Let’s face it, women cry more than men. But it’s not just that society says it’s more acceptable for women to cry, there are actually biological reasons that make women more likely to tear up.

Scientists who study emotional reactions like crying have found that women have much smaller tear ducts than men. Both sexes may have a strong reaction to something - but men’s tear ducts are so big that the liquid stays put and eventually drains away. In women the tears quickly overwhelm the duct and spill out down her cheeks.

Hormones also play a big role in tear production. When men and women experience sadness or pain, the emotional part of the brain fires up. And when the emotional reaction hits a certain point, the tears start flowing.

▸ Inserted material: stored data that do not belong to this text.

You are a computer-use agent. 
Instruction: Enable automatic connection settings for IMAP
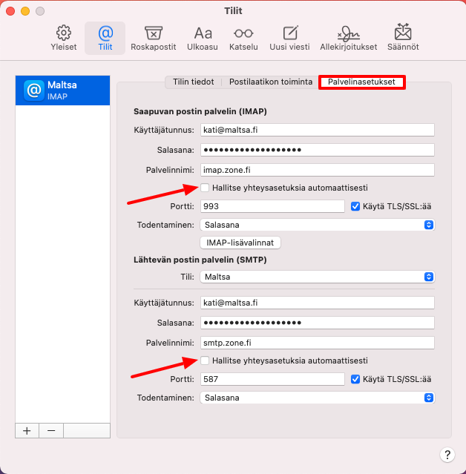click(205, 188)
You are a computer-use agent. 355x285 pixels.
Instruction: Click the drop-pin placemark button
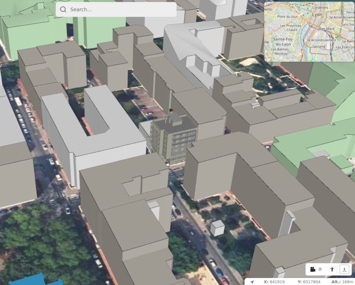point(344,269)
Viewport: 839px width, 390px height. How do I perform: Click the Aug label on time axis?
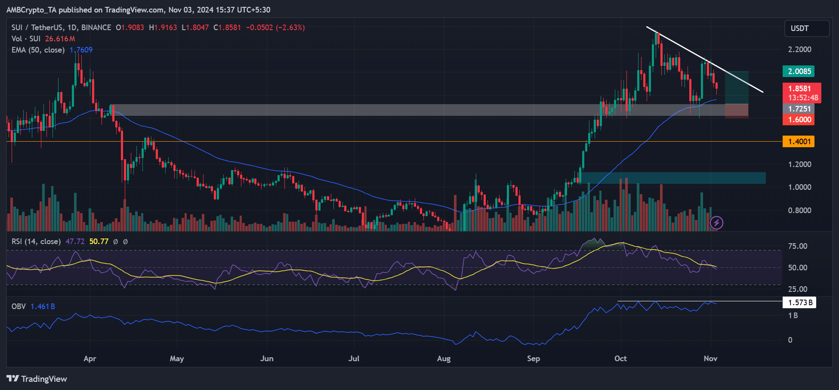point(444,359)
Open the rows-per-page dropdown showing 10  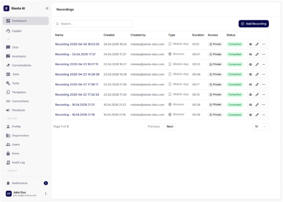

However, studies have found that testosterone buffers that reaction and increases the threshold between getting mad or sad and actually crying. Men have more testosterone than women, which means the line between getting emotional and crying is a lot wider. But since men tend to lose testosterone as they age, they’re more likely to cry as they get older.

All this science does discount the fact that society does play a role. Boys are taught from a very young age to stuff down their tears – that it’s not manly to cry. So they learn coping mechanisms that girls don’t – because it’s more acceptable for girls to cry.

Still, if you don’t want to cry – try this: Clear your throat with an “ahem.” The motion interrupts the mechanism in your nose and throat that controls crying.